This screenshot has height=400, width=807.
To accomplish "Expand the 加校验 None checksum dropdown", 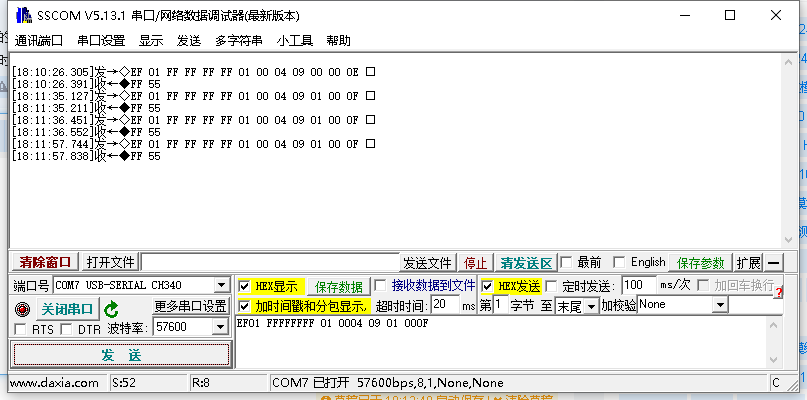I will pyautogui.click(x=719, y=306).
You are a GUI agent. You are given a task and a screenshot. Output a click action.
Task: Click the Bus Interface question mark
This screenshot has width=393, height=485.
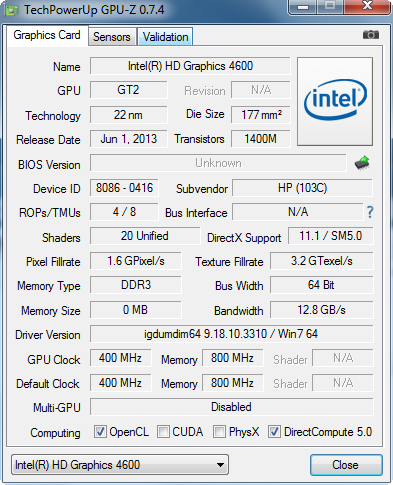370,212
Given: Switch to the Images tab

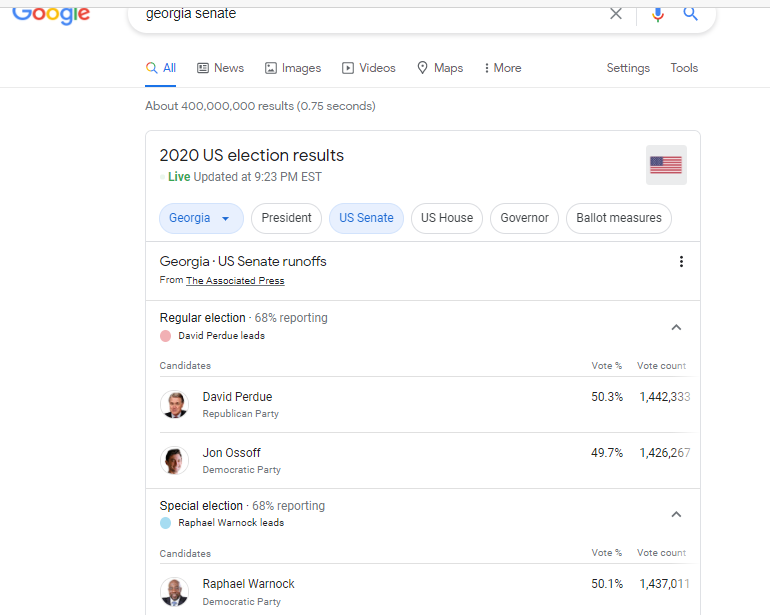Looking at the screenshot, I should (x=292, y=68).
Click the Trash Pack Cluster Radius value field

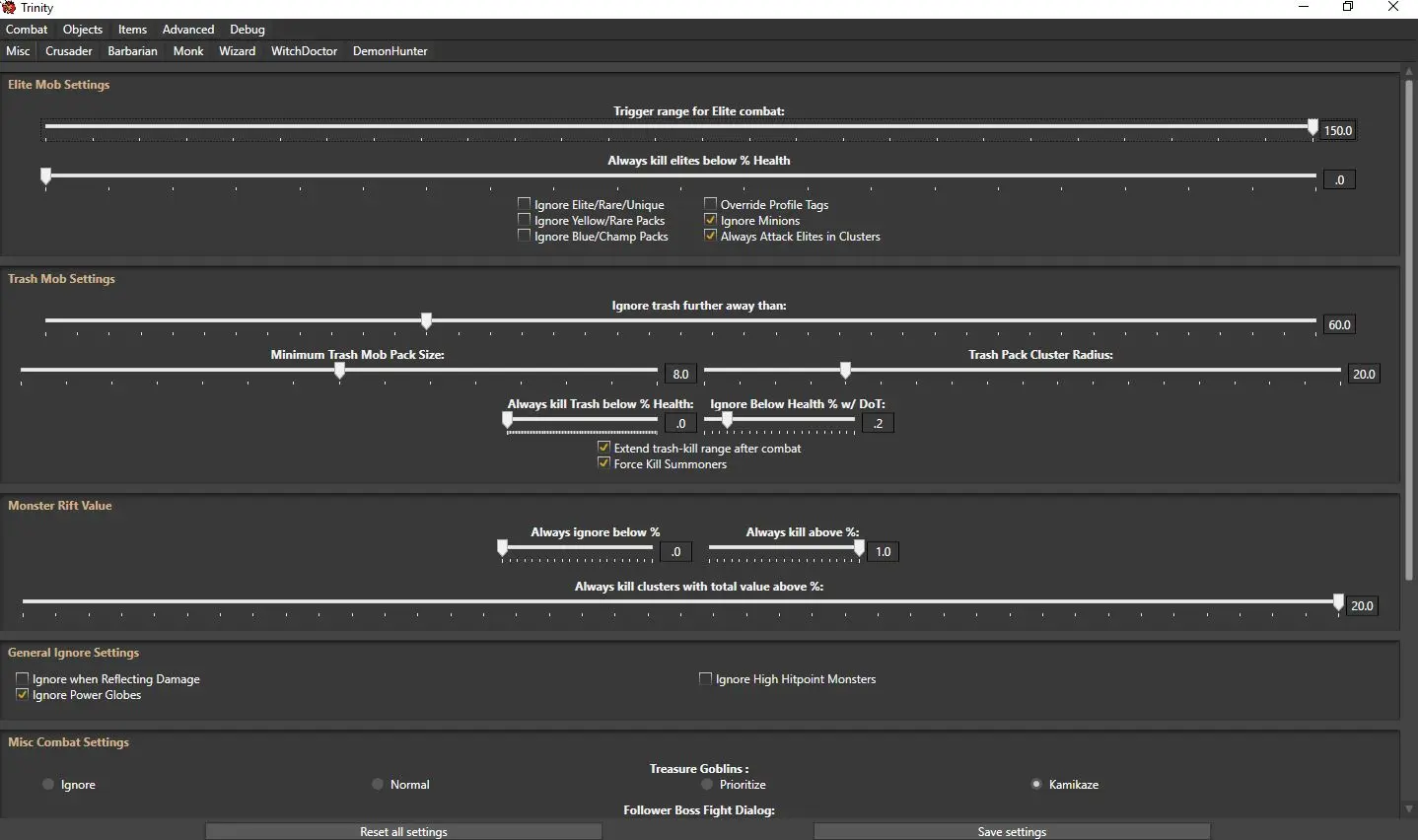[x=1364, y=375]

----------

* WORK INSTRUCTIONS *
Every line from the one containing "Given: Switch to the Images tab" through the end of the records is to be returned exactly, and those lines alone; pictures are dropped.

* RESULT OF THE EXERCISE *
Given: Switch to the Images tab

Looking at the screenshot, I should (x=292, y=68).
Click the Trash Pack Cluster Radius value field

[x=1364, y=375]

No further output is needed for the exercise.